Bend
home sales in November dropped to the lowest monthly median price of $431,000
since Feburary when the number was $427,000. The price was also $1,000 below
the $430,000 median for November of 2018, and was a sharp drop of 8.5% from the
$471,000 median for October.
Bend
monthly median prices first ticked above $400,000 – to $409,000 – in June of
2017 and stayed above that threshold until dipping below for November and
December of 2017. Since then the median has held above $400,000 with erratic rises
and dips along the way.
The
most recent drop of 8.5% was the largest month to month movement either up or
down since prices jumped by 11.86% from February to March of 2017.
Total
monthly sales for November in Bend dropped to their lowest level, at 167
closings, since the same month of 2018. Inventory as calculated by dividing current
total listings of 2,306 homes by monthly average sales stood at a two months
supply.
Bend "rolling" 12 month median home prices |
Inventory
has hovered around the two month number for much of the past few years, even
with steady single family construction as Bend continues a sustained economic
recovery from the market collapse in the early decade of the new century.
Maybe
a more statistically meaningful number is the median “rolling” price for the
previous 12 months.
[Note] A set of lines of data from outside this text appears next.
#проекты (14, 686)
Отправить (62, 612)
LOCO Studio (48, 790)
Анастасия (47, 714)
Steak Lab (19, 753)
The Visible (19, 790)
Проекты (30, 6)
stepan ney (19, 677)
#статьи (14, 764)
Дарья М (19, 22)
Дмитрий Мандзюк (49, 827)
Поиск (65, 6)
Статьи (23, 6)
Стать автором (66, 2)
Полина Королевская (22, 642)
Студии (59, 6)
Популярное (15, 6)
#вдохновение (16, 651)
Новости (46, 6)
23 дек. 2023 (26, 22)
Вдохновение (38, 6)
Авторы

By that measure, Bend prices are dead even for the 12
months of 2019 with the same months from December through November of 2019.
In
Redmond, the second largest Central Oregon home market, the November median
sale price was $320,000, down 2.18% from October, and was 4.9% above the same month
of 2018.
Redmond
sales through November totaled 1,007, which calculated by the 12-month average
meant that the 163 active listings translated to a two month inventory, essentially
the same as Bend.
Together the Bend and Redmond submarkets
of the MLS of Central Oregon typically account for at least 75% of all regional
sales.
In its November monthly analysis of
other smaller regional markets, Beacon Appraisal reported median sale prices ranging
from a low of $181,000 in Jefferson County, including Madras and Crooker River
Ranch, to a high of $540,000 in Sunriver, followed by Sisters at $515,000, Crook
County including Prineville, $255,000 and LaPine, $247,000.
Those smaller markets all had
inventory of four to five months, which is generally considered a more “stable”
or balanced market for buyers and sellers, against the two months supply in
Bend and Redmond thought to represnet a sold sellers market.
Beacons’s analysis, drawn from the MLS
of Central Oregon database, included single family homes on less than an acre.